Vargas is happy with the deal, he told The Tico Times.
“They allow me to develop a lot of abilities, and allow me to do a lot of things,” he said.
Another satisfied artisan is Marina Lázaro, who is part of a group of six indigenous women on the Boruca Indigenous Reserve in southern Costa Rica. Lázaro told The Tico Times that her group has been selling to Café Britt for six years.
“We have always received fair treatment,” Lázaro said, adding that Café Britt pays them more every year for the traditional crafts the group produces. “We can count on this market.
We know that every month they are going to buy a large quantity from us, in the high season and the low season.”

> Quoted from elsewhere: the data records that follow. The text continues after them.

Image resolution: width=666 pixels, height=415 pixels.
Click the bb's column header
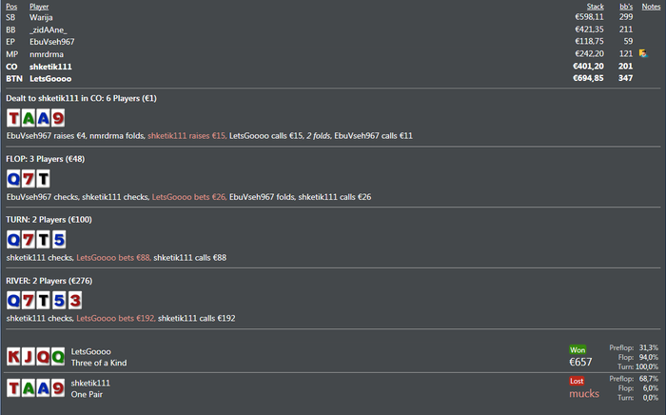click(626, 7)
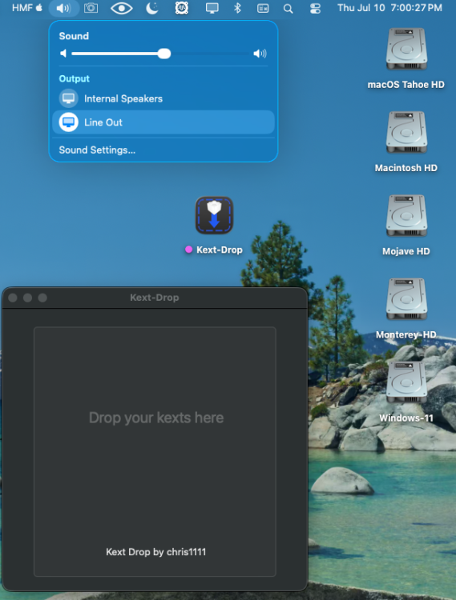Viewport: 456px width, 600px height.
Task: Open the Bluetooth menu bar icon
Action: click(x=237, y=8)
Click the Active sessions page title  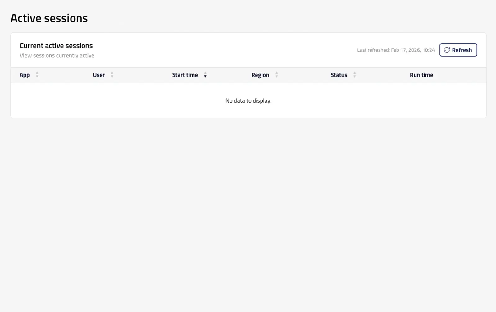tap(49, 18)
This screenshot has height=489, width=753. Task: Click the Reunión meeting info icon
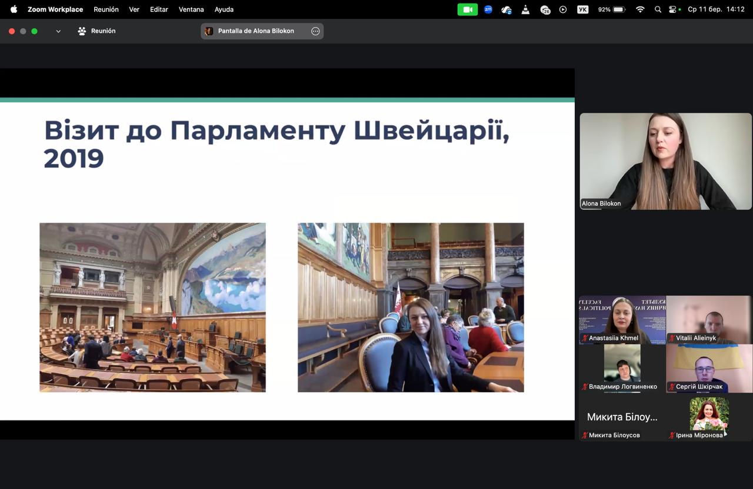82,31
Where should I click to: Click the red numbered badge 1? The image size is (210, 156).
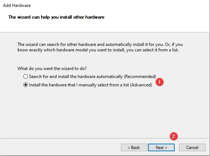159,82
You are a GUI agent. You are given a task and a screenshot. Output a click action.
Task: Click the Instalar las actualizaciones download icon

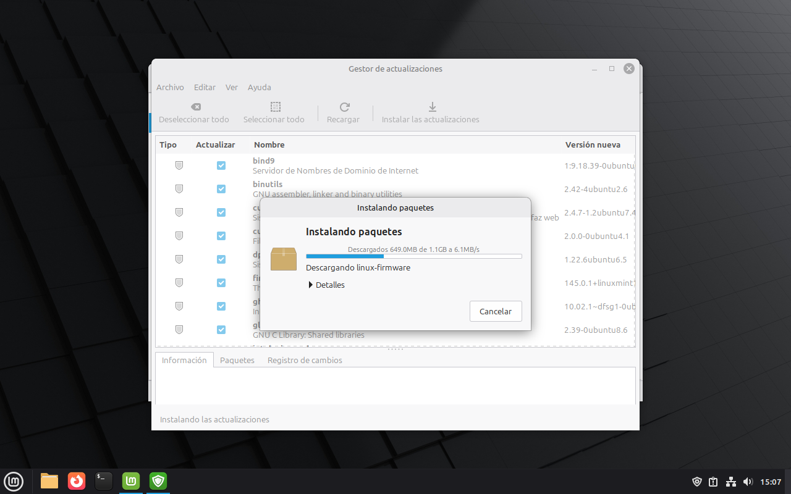pos(433,107)
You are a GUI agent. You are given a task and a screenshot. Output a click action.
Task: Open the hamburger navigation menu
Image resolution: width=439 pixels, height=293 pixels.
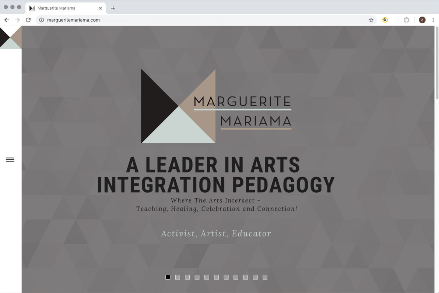(10, 159)
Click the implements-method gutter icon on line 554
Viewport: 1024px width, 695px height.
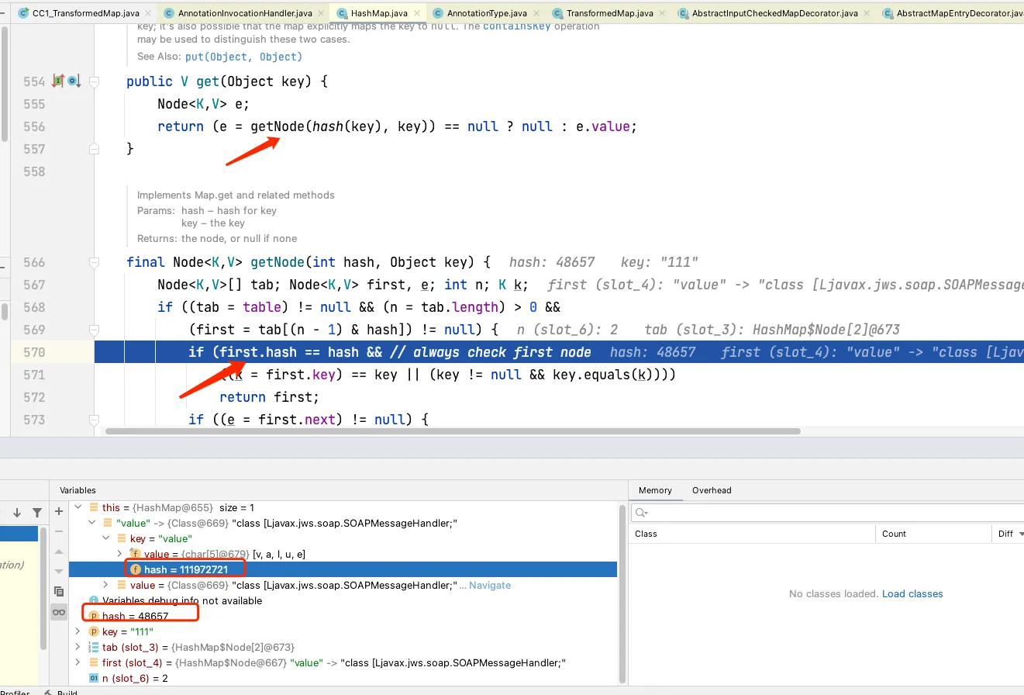pyautogui.click(x=57, y=81)
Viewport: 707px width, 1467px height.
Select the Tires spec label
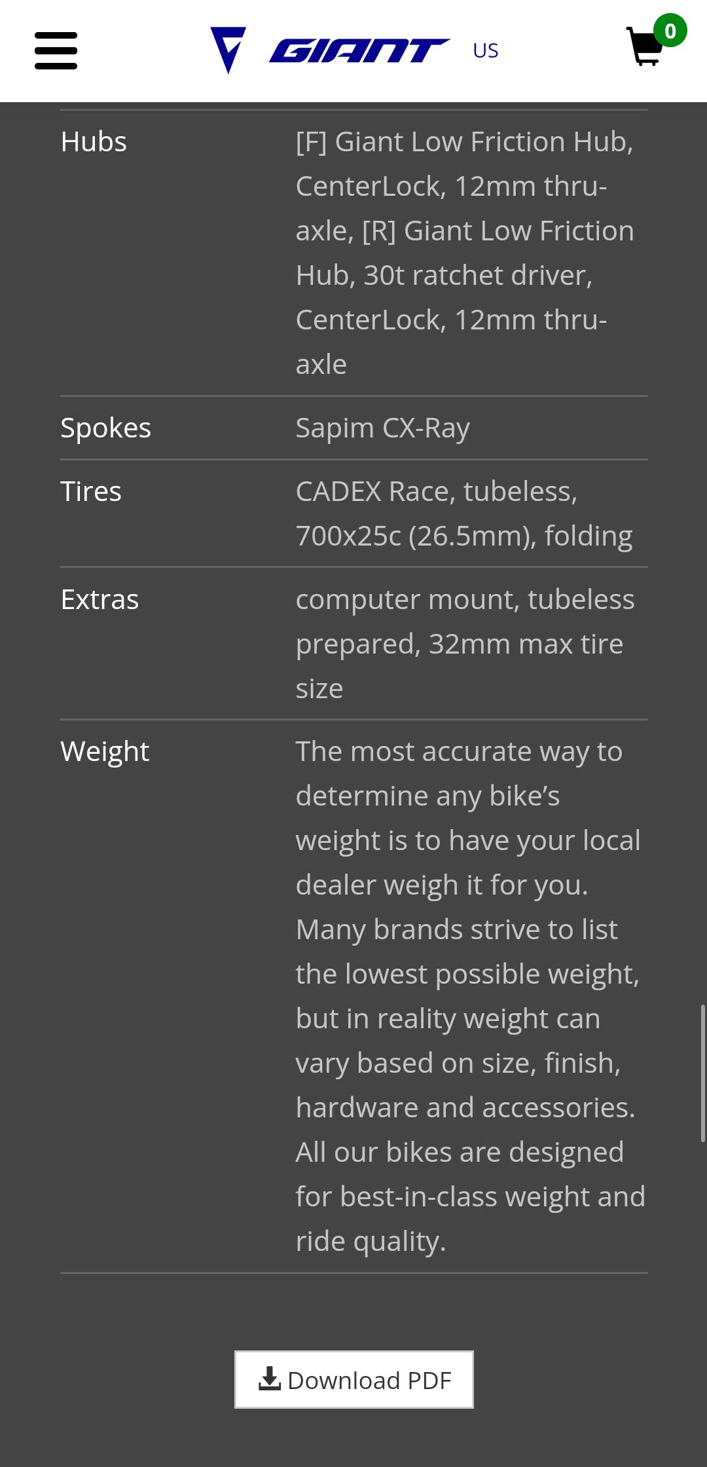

Aronson says that when people say Café Britt doesn’t support local artisans, he takes it personally. In fact, he says, he has even helped finance artisans to buy equipment and improve their workshops so they can keep up with Café Britt’s demand.
But he admits mistakes have been made.
“We’re not a perfect company. We make mistakes sometimes. If we know about them, we can correct them,” he said. “I think we made a lot more mistakes four and a half years ago when we were beginning… I think we make a lot less mistakes now.”